The Pitt's India Act established a compromise, but it was a highly unequal compromise. There were the Board of Control and the Court of Directors. Both were partners in the same activity. They conducted the role of dealers in the activities in India. However, the Board of Control turned into a stronger partner. The Board of Control received more comprehensive powers and influence than the Court of Directors. The Board of Control could superintend the political activities of the Company, change the orders issued by the Court of Directors, and recall any officer holder appointed by the Directors for the Company's administration in India. All these powers had unlimited potential, which was unleashed over the next 74 years. The Board of Control became a supreme power over the political affairs of the Company. It established national control over a private commercial corporation.


3. Previous Communication played in favour of the Board of Control.

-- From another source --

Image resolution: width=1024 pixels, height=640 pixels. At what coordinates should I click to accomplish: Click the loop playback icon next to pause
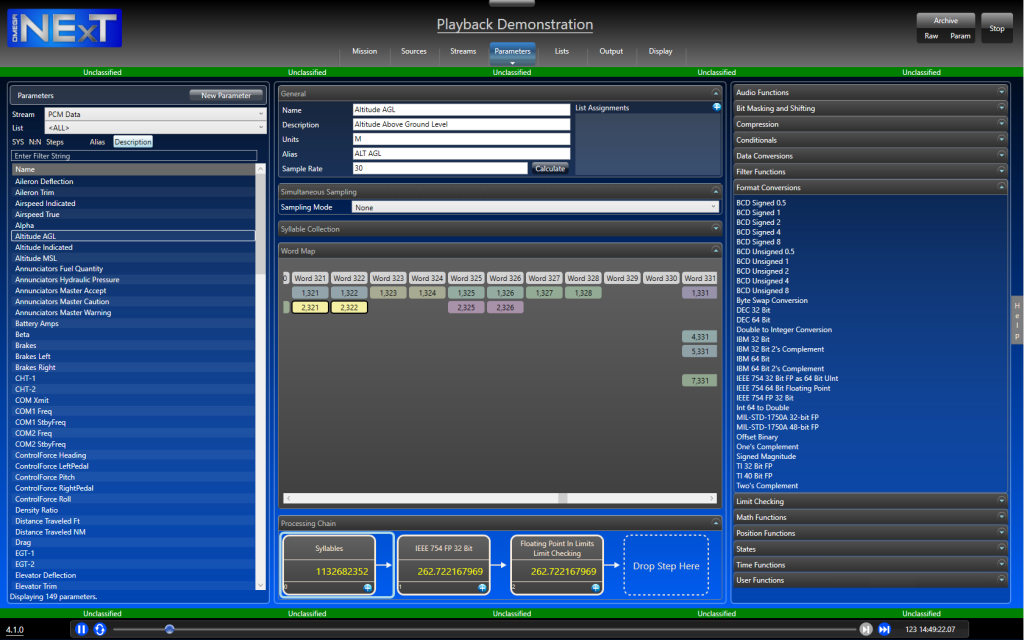click(x=99, y=629)
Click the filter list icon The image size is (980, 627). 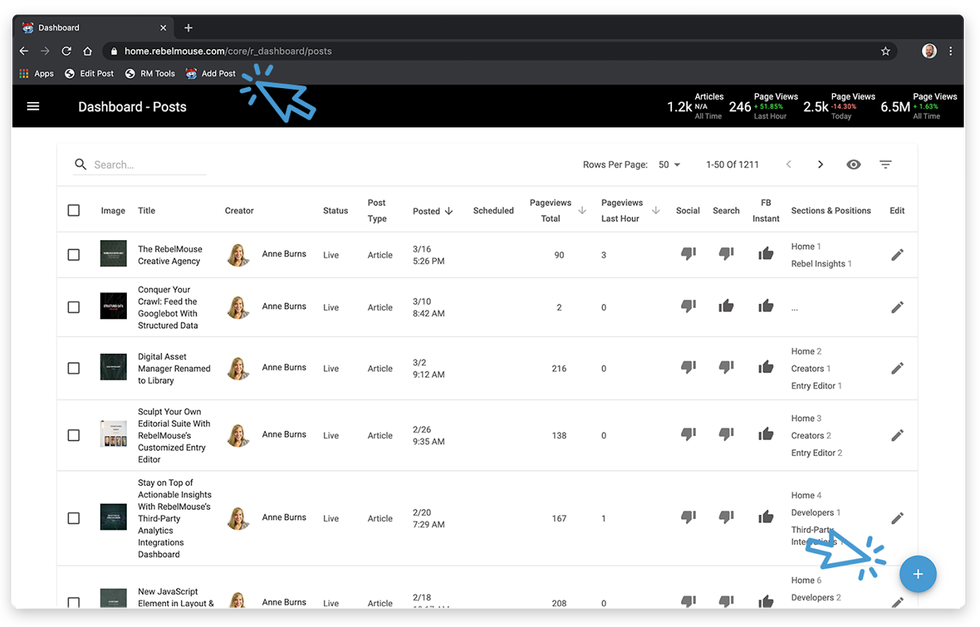coord(885,165)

The India Act authorised the Board of Control that it could propose to the Court of Directors any order which had to be complied with within 14 days. The procedure adopted to obtain concurrence and execution involved a set pattern that gave the first and the last word to the President of the Board. The procedure involved a verbal discussion between the Chairman of the Court of Directors and the President of the Board of Control over a proposal. The Directors prepared the draft and placed it before the President of the Board. The Board could approve or ask the Directors to modify it and return it for the next approval. During this course of exchange of the draft of the proposal to be sent to India, the President and his Board could impress upon the Directors to incorporate their decision. In this manner, the Board had unlimited power of correction and ultimate power over the conduct of the company in affairs of political matters. The Pitt's India Act backed their authority. If the Court of Directors refuses to oblige the Board, then the Board could exercise its power to frame the order on its own and direct the Company to transmit it to India. Even then, if the Company showed unwillingness to cooperate, the Board could apply to the Court of King's Bench for a writ of mandamus. The members of the Board were appointees of the King and they could avail that power.


4. Case of Mr. Holland.

One incidence which took place in 1784 itself can be cited to explain the working of the unequal compromise. Henry Dundas was the President of the Board of Control in 1784. The Court of Directors appointed Mr. Holland as governor of Fort St. George. However, Henry Dundas did not approve the selection of Mr. Holland and proposed another name in his place. The Court of Directors protested against it and called it an undue interference of the Board. Henry Dundas directly informed Mr. Holland that if he proceeded to India to take over the post, then the Board of Control would exercise its right to recall him. Ultimately, the Court of Directors was coerced to yield to the Board of Control and accept their nominee for the appointment. Similar kinds of incidents will occur in future also.


5. Control over Civil and Military Government was the ultimate power.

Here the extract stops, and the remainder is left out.